*Your task:* Give the number of lines in the records below that contain the string "MATERIALS", counting only matches with the same case. Reply with the number alone.

[Entries from a dataset]
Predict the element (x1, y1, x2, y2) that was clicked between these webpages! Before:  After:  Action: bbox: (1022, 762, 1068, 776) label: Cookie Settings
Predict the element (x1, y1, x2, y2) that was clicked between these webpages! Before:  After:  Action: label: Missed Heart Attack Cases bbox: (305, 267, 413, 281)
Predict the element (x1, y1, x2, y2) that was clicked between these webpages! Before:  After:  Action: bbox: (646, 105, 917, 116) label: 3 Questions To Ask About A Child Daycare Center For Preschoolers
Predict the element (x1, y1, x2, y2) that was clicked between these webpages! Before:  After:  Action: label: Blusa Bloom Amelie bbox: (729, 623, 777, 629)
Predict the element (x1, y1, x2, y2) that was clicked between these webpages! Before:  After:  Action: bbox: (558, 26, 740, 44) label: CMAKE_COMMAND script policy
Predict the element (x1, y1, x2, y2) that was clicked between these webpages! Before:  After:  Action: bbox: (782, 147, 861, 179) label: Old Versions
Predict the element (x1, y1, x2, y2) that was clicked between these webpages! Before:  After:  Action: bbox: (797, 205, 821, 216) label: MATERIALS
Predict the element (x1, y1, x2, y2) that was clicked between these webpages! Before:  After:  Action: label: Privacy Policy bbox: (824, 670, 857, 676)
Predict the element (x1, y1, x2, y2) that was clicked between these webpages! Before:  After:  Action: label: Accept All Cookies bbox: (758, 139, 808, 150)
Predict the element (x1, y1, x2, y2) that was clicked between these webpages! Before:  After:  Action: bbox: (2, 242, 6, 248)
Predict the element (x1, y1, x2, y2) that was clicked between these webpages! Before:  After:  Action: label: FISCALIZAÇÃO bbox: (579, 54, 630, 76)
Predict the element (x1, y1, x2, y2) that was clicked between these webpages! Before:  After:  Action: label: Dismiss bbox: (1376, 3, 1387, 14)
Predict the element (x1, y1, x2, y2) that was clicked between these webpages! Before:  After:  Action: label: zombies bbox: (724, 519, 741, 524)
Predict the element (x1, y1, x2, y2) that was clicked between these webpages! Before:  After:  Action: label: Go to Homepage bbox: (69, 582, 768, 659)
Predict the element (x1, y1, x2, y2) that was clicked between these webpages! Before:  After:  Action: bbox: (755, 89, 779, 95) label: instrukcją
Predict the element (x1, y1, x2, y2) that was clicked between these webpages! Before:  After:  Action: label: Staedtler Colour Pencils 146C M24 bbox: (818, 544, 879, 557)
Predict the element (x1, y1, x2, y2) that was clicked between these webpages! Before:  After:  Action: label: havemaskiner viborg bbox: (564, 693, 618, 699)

*Result below:* 1